Slashdot Mirror


Some Windows Apps Make GRUB 2 Unbootable

KwahAG writes "Colin Watson, one of the Ubuntu developers, published in his blog information about Windows applications making GRUB 2 unbootable. Users of dual-boot Windows/Linux installations may face the problem, which boils down to particular Windows applications (Colin does not name them, but users point at least to HP ProtectTools, PC Angel, Adobe Flexnet) blindly overwriting hard disk content between the MBR and the first partition destroying information already stored there, in this particular case — the 'core image' of GRUB 2 (GRand Unified Bootloader) making the system unbootable."

11 of 429 comments (clear)

  1. Re:I thought nothing was supposed to be there by mysidia · · Score: 5, Informative

    Nothing is supposed to be there except the user-installed system boot code, boot data, and hard drive parameters.

    Third party software certainly has no business messing with Sector 0 or the boot blocks unless it gets explicit permission, advises users of the risks in messing with the boot block, prompts the user to back anything up that's there right now, and writes its bits only to the portion of the boot block that is provided for its required purpose.

    It may detect bootloaders, and update their configuration, if the user accepts that, but bootloader configuration is generally stored on the boot volume not the boot block

  2. Re:So that's what happened... by The+MAZZTer · · Score: 3, Informative

    IIRC there's a part of grub.cfg that is marked with comments to not be auto-replaced when grub takes inventory of your linux kernel versions. Put the Windows stuff in there.

  3. Re:Move along by Anonymous Coward · · Score: 4, Informative

    Wrong, GRUB belongs in the MBR, not in some unpartioned space that is not supposed to be of use, if they have a problem with that, just keep that thing (GRUB) small or create a partition.

  4. LILO is immune to this. by John+Hasler · · Score: 5, Informative

    And yes, LILO is still supported and under development. LILO 23

    --
    Warning: this article may contain humor, sarcasm, parody, and perhaps even irony. Read at your own risk.
  5. Re:I thought nothing was supposed to be there by FuckingNickName · · Score: 3, Informative

    The "boot block" is precisely one sector right at the start of the fixed disk, with some space being taken up by the primary partition table, signature, etc. The problem is not Grub (and certain Windows software) writing to this area, but writing to unpartitioned space elsewhere on the drive.

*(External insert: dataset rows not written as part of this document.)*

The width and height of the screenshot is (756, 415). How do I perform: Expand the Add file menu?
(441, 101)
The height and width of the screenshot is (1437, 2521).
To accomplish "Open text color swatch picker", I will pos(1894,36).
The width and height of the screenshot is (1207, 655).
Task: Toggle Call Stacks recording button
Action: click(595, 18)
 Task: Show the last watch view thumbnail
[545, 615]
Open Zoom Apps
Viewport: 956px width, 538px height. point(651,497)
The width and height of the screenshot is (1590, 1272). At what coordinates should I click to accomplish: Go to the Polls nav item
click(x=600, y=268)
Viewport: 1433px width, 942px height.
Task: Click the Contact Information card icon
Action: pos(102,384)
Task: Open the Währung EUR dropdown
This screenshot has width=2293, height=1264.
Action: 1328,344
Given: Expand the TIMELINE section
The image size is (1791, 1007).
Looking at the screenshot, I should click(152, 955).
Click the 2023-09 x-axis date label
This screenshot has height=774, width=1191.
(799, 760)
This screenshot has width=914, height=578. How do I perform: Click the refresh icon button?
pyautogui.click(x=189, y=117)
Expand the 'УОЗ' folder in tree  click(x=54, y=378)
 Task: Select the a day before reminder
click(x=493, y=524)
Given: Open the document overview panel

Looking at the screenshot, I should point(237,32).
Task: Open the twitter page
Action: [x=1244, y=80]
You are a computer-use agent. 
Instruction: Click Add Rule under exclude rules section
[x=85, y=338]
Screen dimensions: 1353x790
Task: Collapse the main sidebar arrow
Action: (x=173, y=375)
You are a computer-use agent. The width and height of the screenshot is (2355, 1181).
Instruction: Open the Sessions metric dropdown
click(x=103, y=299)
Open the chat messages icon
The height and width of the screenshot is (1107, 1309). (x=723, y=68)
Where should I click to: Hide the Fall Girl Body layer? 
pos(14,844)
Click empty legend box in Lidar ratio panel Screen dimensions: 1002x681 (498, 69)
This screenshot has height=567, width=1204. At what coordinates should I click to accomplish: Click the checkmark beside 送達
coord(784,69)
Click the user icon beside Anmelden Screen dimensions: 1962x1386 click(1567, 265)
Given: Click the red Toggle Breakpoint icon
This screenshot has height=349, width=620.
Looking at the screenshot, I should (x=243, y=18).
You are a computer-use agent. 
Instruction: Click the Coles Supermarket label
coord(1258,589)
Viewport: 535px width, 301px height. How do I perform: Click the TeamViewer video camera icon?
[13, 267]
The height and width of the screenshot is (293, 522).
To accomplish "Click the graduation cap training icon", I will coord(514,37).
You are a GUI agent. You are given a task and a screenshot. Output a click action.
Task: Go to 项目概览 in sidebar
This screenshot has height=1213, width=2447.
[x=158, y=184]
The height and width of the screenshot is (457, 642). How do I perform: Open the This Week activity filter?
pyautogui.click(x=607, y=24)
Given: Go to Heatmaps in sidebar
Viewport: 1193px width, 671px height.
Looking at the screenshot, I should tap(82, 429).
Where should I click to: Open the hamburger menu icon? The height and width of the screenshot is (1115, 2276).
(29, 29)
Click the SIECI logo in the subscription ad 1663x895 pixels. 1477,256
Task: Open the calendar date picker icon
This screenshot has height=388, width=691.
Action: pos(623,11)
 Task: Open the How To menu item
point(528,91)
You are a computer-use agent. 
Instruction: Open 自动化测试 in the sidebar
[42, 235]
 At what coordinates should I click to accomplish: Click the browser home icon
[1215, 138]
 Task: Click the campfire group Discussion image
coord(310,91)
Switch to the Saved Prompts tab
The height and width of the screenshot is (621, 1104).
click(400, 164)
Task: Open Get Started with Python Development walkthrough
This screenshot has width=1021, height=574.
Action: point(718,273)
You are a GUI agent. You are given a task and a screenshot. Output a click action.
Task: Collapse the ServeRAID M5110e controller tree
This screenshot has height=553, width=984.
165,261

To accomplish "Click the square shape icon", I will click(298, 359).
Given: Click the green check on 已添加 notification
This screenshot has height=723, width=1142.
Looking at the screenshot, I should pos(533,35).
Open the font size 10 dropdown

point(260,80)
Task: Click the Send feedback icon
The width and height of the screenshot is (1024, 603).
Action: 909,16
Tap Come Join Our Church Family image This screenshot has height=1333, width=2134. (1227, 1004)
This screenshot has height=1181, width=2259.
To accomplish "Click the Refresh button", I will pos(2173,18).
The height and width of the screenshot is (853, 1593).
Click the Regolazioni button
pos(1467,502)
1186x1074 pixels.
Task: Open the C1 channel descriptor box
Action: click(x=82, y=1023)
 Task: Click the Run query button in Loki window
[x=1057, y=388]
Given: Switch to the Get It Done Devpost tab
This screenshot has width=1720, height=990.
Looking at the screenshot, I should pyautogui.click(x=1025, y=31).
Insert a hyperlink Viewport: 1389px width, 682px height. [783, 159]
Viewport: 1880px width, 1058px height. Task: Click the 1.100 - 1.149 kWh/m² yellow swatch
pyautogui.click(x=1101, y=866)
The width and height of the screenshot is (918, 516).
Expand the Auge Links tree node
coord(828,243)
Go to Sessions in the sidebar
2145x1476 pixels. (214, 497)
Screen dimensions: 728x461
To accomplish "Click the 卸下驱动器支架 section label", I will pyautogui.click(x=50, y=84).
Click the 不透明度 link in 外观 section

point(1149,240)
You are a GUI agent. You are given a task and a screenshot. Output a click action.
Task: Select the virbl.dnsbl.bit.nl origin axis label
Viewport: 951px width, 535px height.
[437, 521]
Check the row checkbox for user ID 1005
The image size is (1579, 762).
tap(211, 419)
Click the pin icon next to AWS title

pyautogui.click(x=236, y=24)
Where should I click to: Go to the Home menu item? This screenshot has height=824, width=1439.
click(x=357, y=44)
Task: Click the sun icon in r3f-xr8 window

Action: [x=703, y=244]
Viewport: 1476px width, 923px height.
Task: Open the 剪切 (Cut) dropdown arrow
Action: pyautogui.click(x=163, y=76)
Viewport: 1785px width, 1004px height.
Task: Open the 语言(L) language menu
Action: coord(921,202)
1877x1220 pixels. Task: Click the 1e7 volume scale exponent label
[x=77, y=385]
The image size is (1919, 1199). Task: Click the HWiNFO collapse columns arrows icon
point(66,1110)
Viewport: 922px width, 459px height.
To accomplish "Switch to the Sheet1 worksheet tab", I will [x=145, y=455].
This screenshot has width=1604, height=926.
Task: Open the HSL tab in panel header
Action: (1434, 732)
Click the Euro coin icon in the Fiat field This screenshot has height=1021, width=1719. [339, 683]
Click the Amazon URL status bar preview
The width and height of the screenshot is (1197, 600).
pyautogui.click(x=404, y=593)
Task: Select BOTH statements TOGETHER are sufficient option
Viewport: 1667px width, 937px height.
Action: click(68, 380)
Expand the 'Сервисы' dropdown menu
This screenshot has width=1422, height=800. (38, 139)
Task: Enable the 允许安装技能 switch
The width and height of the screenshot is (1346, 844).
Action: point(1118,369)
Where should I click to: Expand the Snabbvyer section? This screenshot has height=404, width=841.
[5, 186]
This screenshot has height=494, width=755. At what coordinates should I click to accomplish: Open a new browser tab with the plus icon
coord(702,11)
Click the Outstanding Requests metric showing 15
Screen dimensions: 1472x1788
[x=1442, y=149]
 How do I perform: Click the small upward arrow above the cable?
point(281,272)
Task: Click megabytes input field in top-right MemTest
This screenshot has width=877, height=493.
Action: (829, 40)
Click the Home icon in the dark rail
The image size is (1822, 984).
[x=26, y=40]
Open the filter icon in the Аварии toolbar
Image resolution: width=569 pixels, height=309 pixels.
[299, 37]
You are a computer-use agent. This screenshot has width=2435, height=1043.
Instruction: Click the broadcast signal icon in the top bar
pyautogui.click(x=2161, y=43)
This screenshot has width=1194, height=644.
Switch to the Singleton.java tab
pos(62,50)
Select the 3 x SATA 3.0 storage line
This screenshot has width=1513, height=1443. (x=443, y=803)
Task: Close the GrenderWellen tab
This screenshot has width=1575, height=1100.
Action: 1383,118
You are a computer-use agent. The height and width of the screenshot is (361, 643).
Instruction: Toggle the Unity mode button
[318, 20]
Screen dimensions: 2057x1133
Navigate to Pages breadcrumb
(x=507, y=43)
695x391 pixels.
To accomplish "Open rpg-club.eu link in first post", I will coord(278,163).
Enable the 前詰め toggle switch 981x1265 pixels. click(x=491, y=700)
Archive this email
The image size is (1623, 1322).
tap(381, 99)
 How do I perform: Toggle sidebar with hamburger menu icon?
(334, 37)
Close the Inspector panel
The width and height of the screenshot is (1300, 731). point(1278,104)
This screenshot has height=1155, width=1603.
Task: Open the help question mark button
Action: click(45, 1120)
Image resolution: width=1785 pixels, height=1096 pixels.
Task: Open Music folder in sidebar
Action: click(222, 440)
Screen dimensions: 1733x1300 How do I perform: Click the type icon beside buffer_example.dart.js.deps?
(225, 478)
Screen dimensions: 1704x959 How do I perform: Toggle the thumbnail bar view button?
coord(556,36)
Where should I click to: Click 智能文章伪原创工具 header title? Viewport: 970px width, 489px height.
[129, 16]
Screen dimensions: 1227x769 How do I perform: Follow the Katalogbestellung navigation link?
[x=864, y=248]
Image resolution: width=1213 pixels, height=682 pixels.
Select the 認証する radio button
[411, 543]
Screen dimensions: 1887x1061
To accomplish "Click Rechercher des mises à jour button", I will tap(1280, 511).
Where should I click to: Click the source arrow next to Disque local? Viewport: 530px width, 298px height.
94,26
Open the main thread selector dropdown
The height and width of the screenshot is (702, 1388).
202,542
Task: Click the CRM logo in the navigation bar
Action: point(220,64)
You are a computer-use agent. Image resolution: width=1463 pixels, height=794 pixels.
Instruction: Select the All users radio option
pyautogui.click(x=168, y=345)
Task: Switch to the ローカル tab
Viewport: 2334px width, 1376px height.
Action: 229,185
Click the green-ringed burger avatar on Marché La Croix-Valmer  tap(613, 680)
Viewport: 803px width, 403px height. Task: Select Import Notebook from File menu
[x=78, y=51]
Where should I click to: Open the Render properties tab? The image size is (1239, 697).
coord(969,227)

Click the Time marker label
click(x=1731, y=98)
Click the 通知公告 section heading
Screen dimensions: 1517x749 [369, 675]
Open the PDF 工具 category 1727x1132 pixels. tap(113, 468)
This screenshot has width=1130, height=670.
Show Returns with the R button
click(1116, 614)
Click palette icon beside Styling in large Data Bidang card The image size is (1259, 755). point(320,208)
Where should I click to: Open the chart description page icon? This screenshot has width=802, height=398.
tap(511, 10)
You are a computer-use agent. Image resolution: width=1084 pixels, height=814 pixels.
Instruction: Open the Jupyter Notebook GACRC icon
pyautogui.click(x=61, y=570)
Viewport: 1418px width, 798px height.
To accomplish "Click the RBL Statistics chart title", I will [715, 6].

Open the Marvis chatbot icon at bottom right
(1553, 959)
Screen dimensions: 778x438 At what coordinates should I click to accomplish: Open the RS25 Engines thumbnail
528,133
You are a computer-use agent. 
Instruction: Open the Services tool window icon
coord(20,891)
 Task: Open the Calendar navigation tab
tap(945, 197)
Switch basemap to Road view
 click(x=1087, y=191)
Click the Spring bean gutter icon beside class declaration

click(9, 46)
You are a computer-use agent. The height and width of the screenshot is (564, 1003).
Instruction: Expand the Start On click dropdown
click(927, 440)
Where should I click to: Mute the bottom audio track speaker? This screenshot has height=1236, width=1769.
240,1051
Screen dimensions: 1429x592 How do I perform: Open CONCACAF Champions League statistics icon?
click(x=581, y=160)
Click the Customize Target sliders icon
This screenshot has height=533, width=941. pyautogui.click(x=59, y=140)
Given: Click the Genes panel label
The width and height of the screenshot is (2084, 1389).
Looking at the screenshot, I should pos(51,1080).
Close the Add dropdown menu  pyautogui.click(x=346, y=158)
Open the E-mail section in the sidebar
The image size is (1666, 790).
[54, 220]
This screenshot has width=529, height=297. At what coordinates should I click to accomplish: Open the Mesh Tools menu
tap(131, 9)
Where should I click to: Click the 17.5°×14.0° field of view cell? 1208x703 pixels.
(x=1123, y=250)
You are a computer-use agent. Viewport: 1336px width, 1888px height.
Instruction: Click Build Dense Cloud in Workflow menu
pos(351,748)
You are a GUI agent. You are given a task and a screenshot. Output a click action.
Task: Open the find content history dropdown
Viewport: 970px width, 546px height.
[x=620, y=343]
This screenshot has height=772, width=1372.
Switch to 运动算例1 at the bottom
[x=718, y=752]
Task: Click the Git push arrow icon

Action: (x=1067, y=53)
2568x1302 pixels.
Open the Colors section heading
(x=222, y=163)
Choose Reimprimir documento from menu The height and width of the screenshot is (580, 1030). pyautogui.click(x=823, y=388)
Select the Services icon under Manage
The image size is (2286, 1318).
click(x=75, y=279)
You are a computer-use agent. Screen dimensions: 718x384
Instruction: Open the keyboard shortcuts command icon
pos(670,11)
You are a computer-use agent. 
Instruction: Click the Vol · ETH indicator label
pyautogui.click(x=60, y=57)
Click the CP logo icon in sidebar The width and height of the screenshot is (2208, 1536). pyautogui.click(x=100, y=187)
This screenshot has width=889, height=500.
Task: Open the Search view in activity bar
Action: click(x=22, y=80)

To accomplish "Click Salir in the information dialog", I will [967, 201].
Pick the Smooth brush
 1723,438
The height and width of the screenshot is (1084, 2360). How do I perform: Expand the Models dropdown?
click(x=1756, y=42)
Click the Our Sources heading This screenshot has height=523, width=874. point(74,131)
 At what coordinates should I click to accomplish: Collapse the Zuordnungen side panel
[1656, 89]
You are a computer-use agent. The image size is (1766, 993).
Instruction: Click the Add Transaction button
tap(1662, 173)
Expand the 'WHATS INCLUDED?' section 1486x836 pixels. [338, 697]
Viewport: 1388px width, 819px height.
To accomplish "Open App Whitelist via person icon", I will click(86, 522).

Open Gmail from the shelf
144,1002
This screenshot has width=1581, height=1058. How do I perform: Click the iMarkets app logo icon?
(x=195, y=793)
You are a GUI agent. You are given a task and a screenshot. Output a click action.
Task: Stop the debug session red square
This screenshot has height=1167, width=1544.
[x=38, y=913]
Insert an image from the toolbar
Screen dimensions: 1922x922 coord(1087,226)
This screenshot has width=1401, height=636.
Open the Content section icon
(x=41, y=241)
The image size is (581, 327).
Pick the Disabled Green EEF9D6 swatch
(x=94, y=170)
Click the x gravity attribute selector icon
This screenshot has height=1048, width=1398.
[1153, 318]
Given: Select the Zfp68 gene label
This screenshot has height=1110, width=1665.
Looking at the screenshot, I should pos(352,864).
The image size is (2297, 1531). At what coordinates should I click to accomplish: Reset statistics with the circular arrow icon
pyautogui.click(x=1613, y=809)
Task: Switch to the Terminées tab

    This is as wrong as looking at some filesystem, discovering that certain free blocks are unlikely to be allocated, and then using that space for storage.

  6. Re:Solution: by makomk · · Score: 4, Informative

    Of course, Flexnet is apparently quite capable of making Windows unbootable too, at least if you're using TrueCrypt. Say no to badly-designed DRM!

  7. Re:WTF is the "embedding area"?! by alexhs · · Score: 4, Informative

    It's also called "GRUB with blocklists"

    You can find more here,
    and in my other post

    --
    I have discovered a truly marvelous proof of killer sig, which this margin is too narrow to contain.
  8. FLEXnet, Adobe's rootkit by Animats · · Score: 5, Informative

    The big headache is FLEXnet, Adobe's "license manager". It's a specialized rootkit that gives the remote licensing system access to the machine at a low level. Which is why it tends to break things a Windows application shouldn't be able to break. On Windows, it runs a background service and contacts a remote server frequently, sending undocumented information to the remote server and accepting update commands to change software already on the computer.

    FLEXnet is the successor to FlexLM, a licensing system from the 1980s. It started as a UNIX product. It's been owned at various times by Highland, Globetrotter, Macrovision, and Thoma Cressey Bravo. It was unreliable in the 1990s, and the passage of time does not seem to have improved things.

    In general, it's best to avoid buying Adobe products which install the FLEXnet license server.

  9. Re:Solution: by cgenman · · Score: 4, Informative

    If I'm not mistaken, Flex is required for Photoshop, Illustrator, Dreamweaver, Flash, InDesign, and After Effects. Except for After Effects, you won't find any real professional-level alternatives for any of them.

    Try telling upper management that you banned your $100 an hour designers, artists, and developers from the tools they need to do their jobs, because you were worried about bootloader compatibility and proper code behaviors.

  10. Re:Move along by Dahamma · · Score: 3, Informative

    The way most other boot loaders have done it (including the original GRUB). Put enough code in the MBR to load the rest of the code and config out of a second location. The smart ones actually use a real partition for that, though, so no one overwrites it.

  11. Re:WTF is the "embedding area"?! by Drinking+Bleach · · Score: 3, Informative

    What's wrong with FAT? Pretty much everything from space inefficiency to lack of permissions to filename restrictions to reliability issues, especially after unclean shutdowns.

    Also GRUB's core.img already only supports one filesystem -- whichever one is /boot (which can be FAT, GRUB can do that as well), filesystem modules for other types if necessary are loaded directly from said /boot partition.